CS16-007 Management of a necrotizing soft tissue injury post TKA using NPWT with microbial irrigation for limb salvation

Bonnie Blackburn, RN, BSN, CWCN and Vanessa Johns, RN, BSN, CWCN, Wound Care, Sentara Obici Hospital, Suffolk, VA
Statement of Clinical Problem:   A 64yo male had a left total knee arthroplasty on 3/23/15.  The incision had blistering at discharge.  The patient developed a necrotic soft tissue infection and was subsequently admitted to the hospital for incision and drainage.  Risk for amputation was discussed with patient by orthopedics.
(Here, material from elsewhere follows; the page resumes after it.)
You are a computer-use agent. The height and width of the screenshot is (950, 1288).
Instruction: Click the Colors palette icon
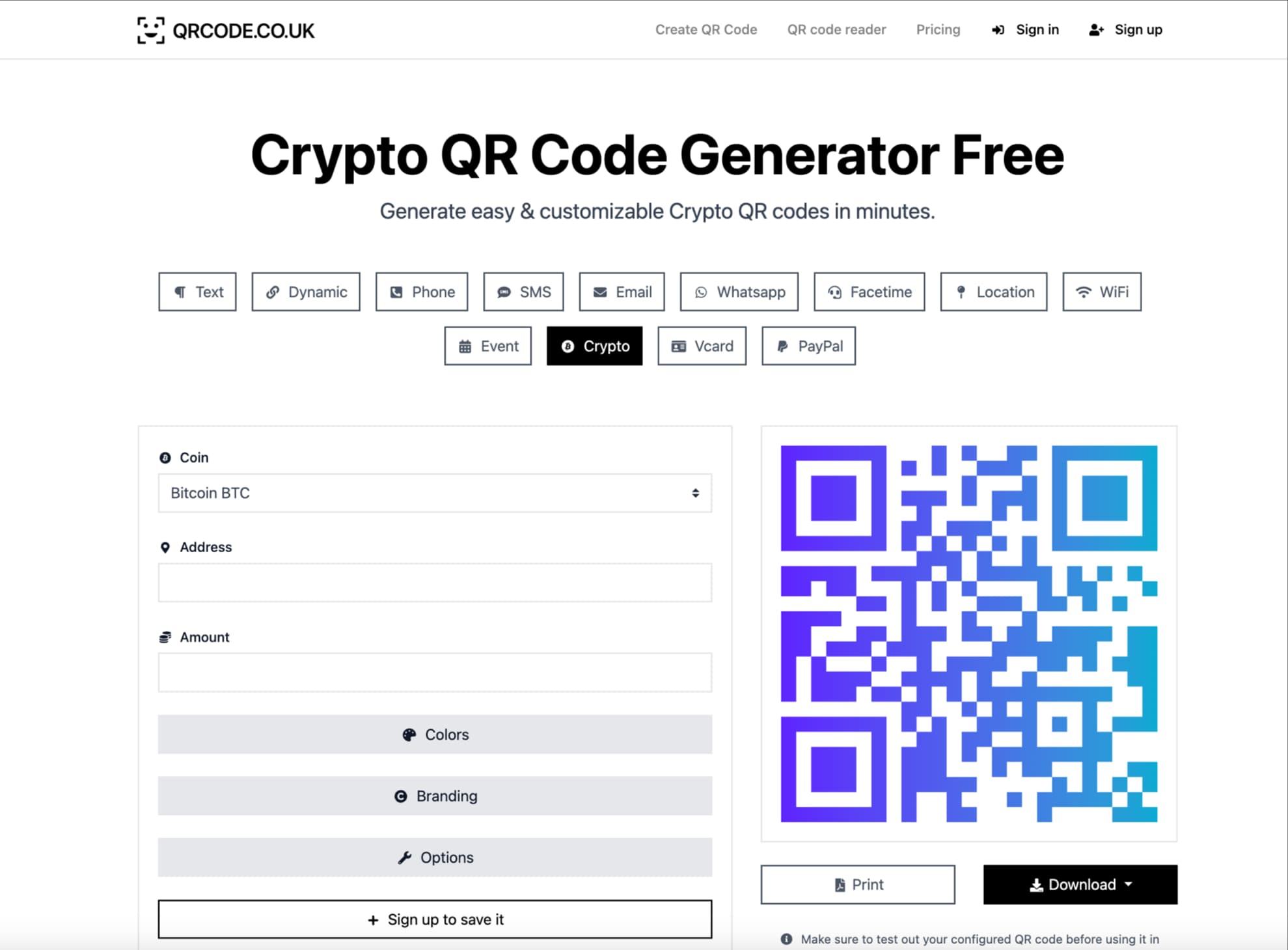pyautogui.click(x=409, y=734)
Description of Past Management:   Post- op, the incision was dressed with hydrofiber with silver POD3.  Blistering developed, changed treatment to contact layer with absorbent pads.  At 6 weeks post op incision measured:  14.1cm x 9cm x 2.5cm with undermining from 2-9 o’clock up to 2.8cm with tendon and bone exposure. Initial debridement on 5/13/15 with cultures showed S. aureous, enterococcus, and acinetobacter. The plan was changed to NPWT and aggressive IV antibiotic therapy.  Wound measurement after debridement was 17cm x 11cm x 5cm.
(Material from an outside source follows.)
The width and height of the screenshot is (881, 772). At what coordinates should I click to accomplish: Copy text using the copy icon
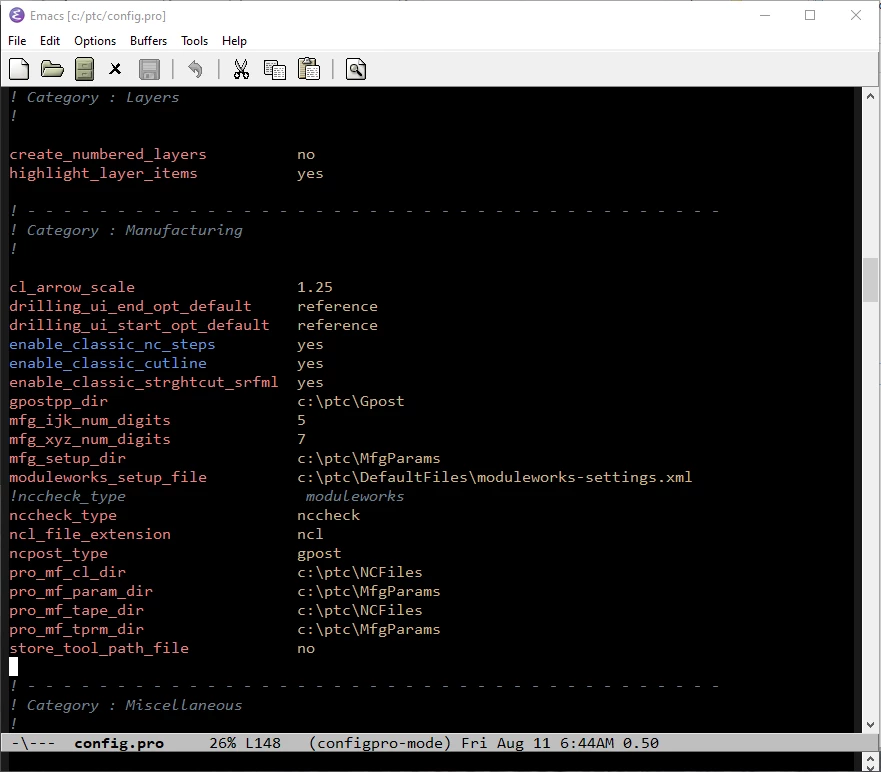tap(274, 68)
Current Clinical Approach: Patient returned to OR for further debridement and antibiotic spacer placement on 5/18/15.  Cultures still positive for enterococcus and ralstonia pickettii.  After WOC nurse consult, plan changed to NPWT with antimicrobial irrigation.  A broad spectrum NPWT antimicrobial solution was used.  Initial settings were: 100mL infusion with 10 min dwell every 2 hours.  Pressure setting at 150mmHg.  After two weeks of therapy, patient was transported to tertiary care facility for flap and hardware salvage/removal.  Wound measured 16.5cm x 9cm x 2cm.  

Patient Outcomes:  Limb salvage was achieved with use of NPWT with irrigation as part of multidisciplinary plan of care.  Patient transferred to tertiary hospital where joint removal and flap were performed.  Patient is ambulatory with brace and plans for new TKA in future. 

Conclusions:  Use of NPWT with microbial irrigation can aid in limb salvage with necrotizing soft tissue infection when used in conjunction with antibiotic therapy and/or serial debridement.